The appellate courts have not rectified this situation or the incentives it engenders. Admissibility decisions are reviewed for abuse of discretion. Claims of ineffective assistance of counsel (IAC) succeed only upon satisfaction of the highly deferential two-pronged standard announced in Strickland v. Washington.

As one solution, I propose that when it comes to the admission of forensic science evidence against a criminal defendant at trial, the Strickland standard should be altered. Once a reviewing court finds that an attorney performed deficiently in combating incriminating forensic science evidence, Strickland prejudice should be presumed. In other words, if a reviewing court has determined that trial counsel was deficient in his or her adversarial testing of incriminating forensic evidence, that court must reverse the conviction and order a new trial, lest defendants be deprived of their Sixth Amendment right to effective assistance of counsel and the integrity of convictions founded on forensic evidence be left in doubt. It should not matter whether, in the opinion of a court reading a cold record that was deficiently developed as far as the forensic science is concerned, the defendant was prejudiced by the deficiency.

A few benefits would flow from this revision. First, rather than allowing courts to bypass the deficiency prong in favor of finding no prejudice, the revision would require courts to address the deficiency question when incriminating forensic science evidence is at issue—if the court finds defense counsel’s assistance sufficient, the inquiry ends; if not, the court, in reversing, thereby reiterates citable standards for defense counsel going forward. This, in turn, would act as an enforcement mechanism to ensure that the criminal defense bar performs consistently with what is constitutionally required of it in the future.

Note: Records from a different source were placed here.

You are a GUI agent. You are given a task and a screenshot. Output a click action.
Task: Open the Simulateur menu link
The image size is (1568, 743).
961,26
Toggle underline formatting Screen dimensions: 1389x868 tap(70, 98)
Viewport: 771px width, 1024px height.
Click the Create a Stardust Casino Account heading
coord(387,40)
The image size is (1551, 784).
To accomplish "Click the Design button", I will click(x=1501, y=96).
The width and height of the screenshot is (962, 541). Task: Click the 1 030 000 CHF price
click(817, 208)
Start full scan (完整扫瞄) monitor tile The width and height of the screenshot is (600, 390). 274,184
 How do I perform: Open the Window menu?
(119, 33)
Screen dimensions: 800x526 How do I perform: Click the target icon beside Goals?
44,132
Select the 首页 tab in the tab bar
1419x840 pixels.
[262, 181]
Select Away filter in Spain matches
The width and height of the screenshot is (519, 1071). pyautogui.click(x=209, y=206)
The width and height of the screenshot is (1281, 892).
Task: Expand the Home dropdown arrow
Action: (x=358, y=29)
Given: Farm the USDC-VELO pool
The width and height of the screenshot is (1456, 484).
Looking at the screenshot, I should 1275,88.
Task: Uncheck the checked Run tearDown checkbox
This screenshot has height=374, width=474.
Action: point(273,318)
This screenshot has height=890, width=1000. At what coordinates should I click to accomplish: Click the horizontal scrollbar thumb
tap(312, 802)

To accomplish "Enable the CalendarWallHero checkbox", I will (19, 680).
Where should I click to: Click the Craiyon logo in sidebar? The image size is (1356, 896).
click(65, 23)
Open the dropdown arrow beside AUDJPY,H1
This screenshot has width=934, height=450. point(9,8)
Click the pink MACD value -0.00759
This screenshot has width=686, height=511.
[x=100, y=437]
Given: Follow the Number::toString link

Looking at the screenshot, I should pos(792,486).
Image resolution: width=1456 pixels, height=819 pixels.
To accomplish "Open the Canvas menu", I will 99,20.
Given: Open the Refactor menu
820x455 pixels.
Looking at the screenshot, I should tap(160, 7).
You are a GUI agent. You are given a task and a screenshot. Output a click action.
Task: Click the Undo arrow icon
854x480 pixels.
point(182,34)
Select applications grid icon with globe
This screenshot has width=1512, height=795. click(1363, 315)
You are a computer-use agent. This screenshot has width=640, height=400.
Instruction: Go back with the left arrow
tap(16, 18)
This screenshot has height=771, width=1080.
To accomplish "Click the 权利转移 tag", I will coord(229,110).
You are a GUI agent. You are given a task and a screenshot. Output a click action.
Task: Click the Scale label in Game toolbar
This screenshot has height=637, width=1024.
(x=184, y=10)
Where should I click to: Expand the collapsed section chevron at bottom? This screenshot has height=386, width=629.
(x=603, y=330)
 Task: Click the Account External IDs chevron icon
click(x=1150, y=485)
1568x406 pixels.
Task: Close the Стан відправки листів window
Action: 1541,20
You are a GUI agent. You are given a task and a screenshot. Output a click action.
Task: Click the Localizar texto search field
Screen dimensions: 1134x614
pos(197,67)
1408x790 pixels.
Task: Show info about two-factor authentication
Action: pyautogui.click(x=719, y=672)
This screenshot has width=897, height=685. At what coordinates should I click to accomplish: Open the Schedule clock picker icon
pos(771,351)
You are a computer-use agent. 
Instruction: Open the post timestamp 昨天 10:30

Second, presuming prejudice in the forensic science IAC context will more properly police trial courts that are inclined to treat challenges to forensic evidence hastily and help ensure the integrity of convictions based on forensic science. Rather than asking courts to undertake the nigh impossible task of deciphering how an effective challenge to sophisticated scientific evidence could hypothetically have altered the outcome of a case, the law would ensure that the science is effectively challenged in the first place.